[Records for locating described items]
— begin —

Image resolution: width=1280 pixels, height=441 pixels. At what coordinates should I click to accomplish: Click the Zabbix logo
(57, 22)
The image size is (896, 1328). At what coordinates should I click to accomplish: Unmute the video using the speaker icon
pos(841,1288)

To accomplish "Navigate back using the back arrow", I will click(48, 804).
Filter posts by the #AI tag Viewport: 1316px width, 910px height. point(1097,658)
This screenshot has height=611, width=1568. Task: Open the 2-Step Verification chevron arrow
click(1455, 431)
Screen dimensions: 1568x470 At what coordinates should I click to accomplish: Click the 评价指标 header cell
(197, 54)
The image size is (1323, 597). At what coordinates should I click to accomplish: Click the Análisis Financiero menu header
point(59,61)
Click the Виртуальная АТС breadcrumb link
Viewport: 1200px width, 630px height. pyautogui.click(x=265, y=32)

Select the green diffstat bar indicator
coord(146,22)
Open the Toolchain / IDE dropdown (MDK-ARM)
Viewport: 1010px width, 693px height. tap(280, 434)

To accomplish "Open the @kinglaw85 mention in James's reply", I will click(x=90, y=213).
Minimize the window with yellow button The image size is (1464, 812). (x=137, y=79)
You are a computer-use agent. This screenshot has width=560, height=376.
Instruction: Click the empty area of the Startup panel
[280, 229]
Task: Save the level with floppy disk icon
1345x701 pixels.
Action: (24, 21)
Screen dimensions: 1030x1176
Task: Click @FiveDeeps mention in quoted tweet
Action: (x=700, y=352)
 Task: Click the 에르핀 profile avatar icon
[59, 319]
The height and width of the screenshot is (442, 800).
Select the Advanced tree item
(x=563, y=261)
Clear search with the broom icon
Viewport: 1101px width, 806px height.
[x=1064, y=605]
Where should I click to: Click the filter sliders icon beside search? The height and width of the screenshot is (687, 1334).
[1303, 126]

— end —

Reproduce all of the material above word for word, line by line.

[TASK OUTPUT]
Image resolution: width=1280 pixels, height=441 pixels. At what coordinates should I click to accomplish: Click the Zabbix logo
(57, 22)
The image size is (896, 1328). At what coordinates should I click to accomplish: Unmute the video using the speaker icon
pos(841,1288)

To accomplish "Navigate back using the back arrow", I will click(48, 804).
Filter posts by the #AI tag Viewport: 1316px width, 910px height. point(1097,658)
This screenshot has height=611, width=1568. Task: Open the 2-Step Verification chevron arrow
click(1455, 431)
Screen dimensions: 1568x470 At what coordinates should I click to accomplish: Click the 评价指标 header cell
(197, 54)
The image size is (1323, 597). At what coordinates should I click to accomplish: Click the Análisis Financiero menu header
point(59,61)
Click the Виртуальная АТС breadcrumb link
Viewport: 1200px width, 630px height. pyautogui.click(x=265, y=32)

Select the green diffstat bar indicator
coord(146,22)
Open the Toolchain / IDE dropdown (MDK-ARM)
Viewport: 1010px width, 693px height. tap(280, 434)

To accomplish "Open the @kinglaw85 mention in James's reply", I will click(x=90, y=213).
Minimize the window with yellow button The image size is (1464, 812). (x=137, y=79)
You are a computer-use agent. This screenshot has width=560, height=376.
Instruction: Click the empty area of the Startup panel
[280, 229]
Task: Save the level with floppy disk icon
1345x701 pixels.
Action: (24, 21)
Screen dimensions: 1030x1176
Task: Click @FiveDeeps mention in quoted tweet
Action: (x=700, y=352)
 Task: Click the 에르핀 profile avatar icon
[59, 319]
The height and width of the screenshot is (442, 800).
Select the Advanced tree item
(x=563, y=261)
Clear search with the broom icon
Viewport: 1101px width, 806px height.
[x=1064, y=605]
Where should I click to: Click the filter sliders icon beside search? The height and width of the screenshot is (687, 1334).
[1303, 126]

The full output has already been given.